El nazismo, entonces, no sólo existió con los perfiles infames que ningún negacionismo puede difuminar, sino que hubo causas que lo depositaron en el escenario histórico. El punto reside en esclarecer las razones por la cuales Europa (Inglaterra, en primer lugar) le permitió a una Alemania derrotada y proscripta militarmente por el tratado de Versalles, rearmarse nuevamente hasta igualar y luego superar a todos, en particular a Reino Unido y a Francia.
Las explicaciones que da Churchill descargan toda la responsabilidad en la miopía de los partidos y gobernantes ingleses de la época (conservadores, laboristas y liberales), que no supieron ver lo que él sí veía y, por ello, se embarcaron en una línea pacifista de desarme que proponía que todos en Europa redujeran sus dotaciones militares hasta el nivel en que estaba por entonces Alemania. Ésta fue, según Churchill, la errada política del gobierno Mac Donald-Baldwin, continuada, bajo la forma de una especie de candor recurrente, por Chamberlain.
Sin embargo, caben otras conjeturas.
Una de ellas, asume la forma de la siguiente opción dicotómica. O bien detrás del liderazgo británico operaban unos servicios de inteligencia que presionaban con éxito en favor de la "solución nazi" al problema bolchevique, dejando hacer a la Alemania de Hitler para que avanzara sobre Stalin con la URSS como objetivo; o bien aquel liderazgo político inglés fue autónomo en sus decisiones y, a través de Winston Churchill, vislumbró (en un alarde de sabiduría histórica, versación filosófica y destreza política) que, en última instancia, el comunismo bebía, a través de Marx, en las fuentes del racionalismo occidental y, con ello, era tributario de la idea iluminista del progreso infinito como destino inexorable de la Humanidad; en tanto que el nazismo hundía su raíz en el atavismo ancestral de las hordas paganas prebíblicas, a las que les cantaba Richard Wagner.
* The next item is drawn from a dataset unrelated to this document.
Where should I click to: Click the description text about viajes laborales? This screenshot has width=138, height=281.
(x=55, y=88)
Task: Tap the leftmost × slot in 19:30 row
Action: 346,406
Con este actor nazi, la divergencia de Inglaterra era existencial. No así con los marxistas, con quienes Europa podía aliarse al tiempo que tal vez también cabía la ilusión de discutir en torno a planificación o libertad de mercado, sin que en ello le fuera la vida a nadie.
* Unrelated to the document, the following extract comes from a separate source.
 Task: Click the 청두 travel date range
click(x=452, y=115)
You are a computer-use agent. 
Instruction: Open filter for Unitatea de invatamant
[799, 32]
El wokismo, en suma, es la forma astuta del anticomunismo; el nazismo, su modo tosco y bruto. Y para ser progresista o feminista no es necesario profesar ningún "wokismo". Y en nombre del feminismo los disparates que se hicieron (lindantes con la corrupción), y se dijeron (lindantes con la incultura), dan cuenta, en buena medida, de por qué tenemos que escuchar callados hoy las sandeces que dice un hombre culturalmente limitado y políticamente equivocado, cuando dice, por ejemplo, que homosexualidad y pedofilia son sinónimos. Milei no es una autoconstrucción. Es, en medida considerable, hechura y consecuencia de unos desatinos cometidos ayer.